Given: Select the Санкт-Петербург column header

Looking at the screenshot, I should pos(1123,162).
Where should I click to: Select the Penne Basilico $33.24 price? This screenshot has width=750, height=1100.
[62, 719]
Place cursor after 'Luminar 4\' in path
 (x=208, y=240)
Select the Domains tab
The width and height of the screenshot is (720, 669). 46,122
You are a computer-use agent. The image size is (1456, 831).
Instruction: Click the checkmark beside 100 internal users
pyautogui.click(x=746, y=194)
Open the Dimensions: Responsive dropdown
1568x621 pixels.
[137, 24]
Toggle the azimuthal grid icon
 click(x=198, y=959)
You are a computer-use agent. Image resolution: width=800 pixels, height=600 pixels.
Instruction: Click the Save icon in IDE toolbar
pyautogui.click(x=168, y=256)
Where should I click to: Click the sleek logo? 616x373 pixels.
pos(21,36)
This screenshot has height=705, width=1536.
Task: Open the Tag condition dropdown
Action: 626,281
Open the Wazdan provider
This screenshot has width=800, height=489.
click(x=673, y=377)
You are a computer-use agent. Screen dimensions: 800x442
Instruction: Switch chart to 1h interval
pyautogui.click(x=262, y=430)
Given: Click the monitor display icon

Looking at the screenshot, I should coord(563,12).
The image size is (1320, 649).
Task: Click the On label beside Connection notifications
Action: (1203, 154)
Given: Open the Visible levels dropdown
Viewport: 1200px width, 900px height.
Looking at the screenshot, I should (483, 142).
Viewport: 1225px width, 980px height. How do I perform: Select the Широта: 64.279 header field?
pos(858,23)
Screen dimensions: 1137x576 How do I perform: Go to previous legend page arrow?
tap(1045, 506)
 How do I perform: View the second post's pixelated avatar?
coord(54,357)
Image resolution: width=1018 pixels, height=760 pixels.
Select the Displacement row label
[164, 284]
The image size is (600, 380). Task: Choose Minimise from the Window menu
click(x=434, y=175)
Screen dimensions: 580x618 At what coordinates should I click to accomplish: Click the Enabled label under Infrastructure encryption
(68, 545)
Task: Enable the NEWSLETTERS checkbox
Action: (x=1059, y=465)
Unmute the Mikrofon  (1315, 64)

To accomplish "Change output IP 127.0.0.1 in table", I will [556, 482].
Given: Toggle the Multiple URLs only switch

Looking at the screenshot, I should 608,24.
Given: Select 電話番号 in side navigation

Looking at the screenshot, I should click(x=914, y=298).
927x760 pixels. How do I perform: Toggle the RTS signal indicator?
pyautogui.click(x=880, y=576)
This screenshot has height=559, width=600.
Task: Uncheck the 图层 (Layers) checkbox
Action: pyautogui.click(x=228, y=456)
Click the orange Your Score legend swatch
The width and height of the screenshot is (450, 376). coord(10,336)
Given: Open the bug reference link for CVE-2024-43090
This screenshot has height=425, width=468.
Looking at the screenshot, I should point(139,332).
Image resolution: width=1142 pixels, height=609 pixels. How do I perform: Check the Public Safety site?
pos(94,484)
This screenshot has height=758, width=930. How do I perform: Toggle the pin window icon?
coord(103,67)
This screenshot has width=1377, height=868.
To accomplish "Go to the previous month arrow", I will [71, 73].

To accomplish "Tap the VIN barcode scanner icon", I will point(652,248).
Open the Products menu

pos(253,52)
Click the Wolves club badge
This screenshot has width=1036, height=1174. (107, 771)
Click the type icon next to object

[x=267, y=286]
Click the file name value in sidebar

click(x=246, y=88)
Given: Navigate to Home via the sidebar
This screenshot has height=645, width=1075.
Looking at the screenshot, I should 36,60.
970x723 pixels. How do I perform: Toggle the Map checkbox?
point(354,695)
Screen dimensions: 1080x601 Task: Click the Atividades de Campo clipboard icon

● ● ●

From the listing above, extract every line exactly as it stands.

Solution below
Given: Select the Санкт-Петербург column header

Looking at the screenshot, I should pos(1123,162).
Where should I click to: Select the Penne Basilico $33.24 price? This screenshot has width=750, height=1100.
[62, 719]
Place cursor after 'Luminar 4\' in path
 (x=208, y=240)
Select the Domains tab
The width and height of the screenshot is (720, 669). 46,122
You are a computer-use agent. The image size is (1456, 831).
Instruction: Click the checkmark beside 100 internal users
pyautogui.click(x=746, y=194)
Open the Dimensions: Responsive dropdown
1568x621 pixels.
[137, 24]
Toggle the azimuthal grid icon
 click(x=198, y=959)
You are a computer-use agent. Image resolution: width=800 pixels, height=600 pixels.
Instruction: Click the Save icon in IDE toolbar
pyautogui.click(x=168, y=256)
Where should I click to: Click the sleek logo? 616x373 pixels.
pos(21,36)
This screenshot has height=705, width=1536.
Task: Open the Tag condition dropdown
Action: 626,281
Open the Wazdan provider
This screenshot has width=800, height=489.
click(x=673, y=377)
You are a computer-use agent. Screen dimensions: 800x442
Instruction: Switch chart to 1h interval
pyautogui.click(x=262, y=430)
Given: Click the monitor display icon

Looking at the screenshot, I should coord(563,12).
The image size is (1320, 649).
Task: Click the On label beside Connection notifications
Action: (1203, 154)
Given: Open the Visible levels dropdown
Viewport: 1200px width, 900px height.
Looking at the screenshot, I should (483, 142).
Viewport: 1225px width, 980px height. How do I perform: Select the Широта: 64.279 header field?
pos(858,23)
Screen dimensions: 1137x576 How do I perform: Go to previous legend page arrow?
tap(1045, 506)
 How do I perform: View the second post's pixelated avatar?
coord(54,357)
Image resolution: width=1018 pixels, height=760 pixels.
Select the Displacement row label
[164, 284]
The image size is (600, 380). Task: Choose Minimise from the Window menu
click(x=434, y=175)
Screen dimensions: 580x618 At what coordinates should I click to accomplish: Click the Enabled label under Infrastructure encryption
(68, 545)
Task: Enable the NEWSLETTERS checkbox
Action: (x=1059, y=465)
Unmute the Mikrofon  (1315, 64)

To accomplish "Change output IP 127.0.0.1 in table", I will [556, 482].
Given: Toggle the Multiple URLs only switch

Looking at the screenshot, I should 608,24.
Given: Select 電話番号 in side navigation

Looking at the screenshot, I should click(x=914, y=298).
927x760 pixels. How do I perform: Toggle the RTS signal indicator?
pyautogui.click(x=880, y=576)
This screenshot has height=559, width=600.
Task: Uncheck the 图层 (Layers) checkbox
Action: pyautogui.click(x=228, y=456)
Click the orange Your Score legend swatch
The width and height of the screenshot is (450, 376). coord(10,336)
Given: Open the bug reference link for CVE-2024-43090
This screenshot has height=425, width=468.
Looking at the screenshot, I should point(139,332).
Image resolution: width=1142 pixels, height=609 pixels. How do I perform: Check the Public Safety site?
pos(94,484)
This screenshot has height=758, width=930. How do I perform: Toggle the pin window icon?
coord(103,67)
This screenshot has width=1377, height=868.
To accomplish "Go to the previous month arrow", I will [71, 73].

To accomplish "Tap the VIN barcode scanner icon", I will point(652,248).
Open the Products menu

pos(253,52)
Click the Wolves club badge
This screenshot has width=1036, height=1174. (107, 771)
Click the type icon next to object

[x=267, y=286]
Click the file name value in sidebar

click(x=246, y=88)
Given: Navigate to Home via the sidebar
This screenshot has height=645, width=1075.
Looking at the screenshot, I should 36,60.
970x723 pixels. How do I perform: Toggle the Map checkbox?
point(354,695)
Screen dimensions: 1080x601 Task: Click the Atividades de Campo clipboard icon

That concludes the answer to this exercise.